DeepRead, on the other hand, shows you your highlights nested within the book’s chapter structure. You can open and close single chapters or all at the same time. You can also hide the titles of certain levels and show others. This makes it easier to review your highlights and find the relevant ones.

 
 
 
 
 
 
 
 
 
 
 
 
 
 
 
 
 
 

Readwise vs Deepread: How can review your highlights and ideas?

Readwise can send emails with a selection of your highlights to remind you about the content. The emails contain a random list of your highlights from different books.

DeepRead can display your highlights and idea cards as elements of a feed. Essentially, you are creating your own personal feed based on your Kindle highlights. The reviewing part of your learning workflow will feel like scrolling through your Instagram or X feed. In that sense, DeepRead is leveraging the known Dopamine triggers that the common giant platforms like Facebook, X, Instagram and Youtube employ to steal our attention and turn them into something good: learning from books and motivating us to create information packages for our future-self.

 
 
 
 
 
 
 
 
 
 
 
 
 
 
 
 
 
 

Summary: Who will get the most out of Readwise? Who will benefit the most from DeepRead?

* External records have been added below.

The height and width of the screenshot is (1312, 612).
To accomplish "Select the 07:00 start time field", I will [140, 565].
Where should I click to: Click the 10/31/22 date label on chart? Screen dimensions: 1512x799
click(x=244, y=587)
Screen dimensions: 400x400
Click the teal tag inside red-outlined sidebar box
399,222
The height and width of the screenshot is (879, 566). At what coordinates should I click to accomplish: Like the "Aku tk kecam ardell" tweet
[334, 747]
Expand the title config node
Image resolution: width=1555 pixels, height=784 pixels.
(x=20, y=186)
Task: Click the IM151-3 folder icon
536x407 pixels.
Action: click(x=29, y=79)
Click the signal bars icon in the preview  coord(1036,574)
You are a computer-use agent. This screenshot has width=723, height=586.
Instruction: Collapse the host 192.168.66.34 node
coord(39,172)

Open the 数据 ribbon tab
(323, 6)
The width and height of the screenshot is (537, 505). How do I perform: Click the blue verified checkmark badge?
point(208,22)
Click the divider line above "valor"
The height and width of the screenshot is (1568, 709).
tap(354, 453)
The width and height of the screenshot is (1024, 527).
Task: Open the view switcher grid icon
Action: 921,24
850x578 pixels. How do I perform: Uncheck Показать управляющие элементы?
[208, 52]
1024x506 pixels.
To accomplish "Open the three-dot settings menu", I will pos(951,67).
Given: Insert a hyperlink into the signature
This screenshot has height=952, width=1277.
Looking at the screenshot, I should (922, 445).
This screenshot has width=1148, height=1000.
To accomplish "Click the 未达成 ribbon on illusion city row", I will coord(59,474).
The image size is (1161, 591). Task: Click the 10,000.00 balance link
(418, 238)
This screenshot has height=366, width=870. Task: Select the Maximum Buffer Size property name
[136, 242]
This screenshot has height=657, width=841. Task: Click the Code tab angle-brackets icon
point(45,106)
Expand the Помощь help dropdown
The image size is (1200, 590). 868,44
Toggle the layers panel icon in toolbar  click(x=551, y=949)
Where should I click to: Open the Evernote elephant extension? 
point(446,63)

For those who use a note-taking app to review and refine their highlights, Readwise serves mainly as an integration layer. They can gather their highlights from different sources and export them to their favorite note-taking app. For this kind of users the app provides real value as they do not have to manually access their different sources of highlights and copy and paste them into their note-taking app. While they can save themselves the trouble of copying and pasting their highlights, they will, however, lose the information under which part, chapter or section the highlights are located.

Kindle readers who want to use their highlights for learning and are looking for an easy-to-use solution to do so are best served by DeepRead. If you do not want to set up an integration mechanism and if you have not yet implemented a satisfactory workflow to review and refine your highlights in a note-taking app you might want to consider trying DeepRead.

Even for users of a note-taking app DeepRead might deliver considerable value added because it is the only app that displays your highlights within the book’s chapter structure. Once the export functionality to your specific note-taking app is available, you might as well give DeepRead a try.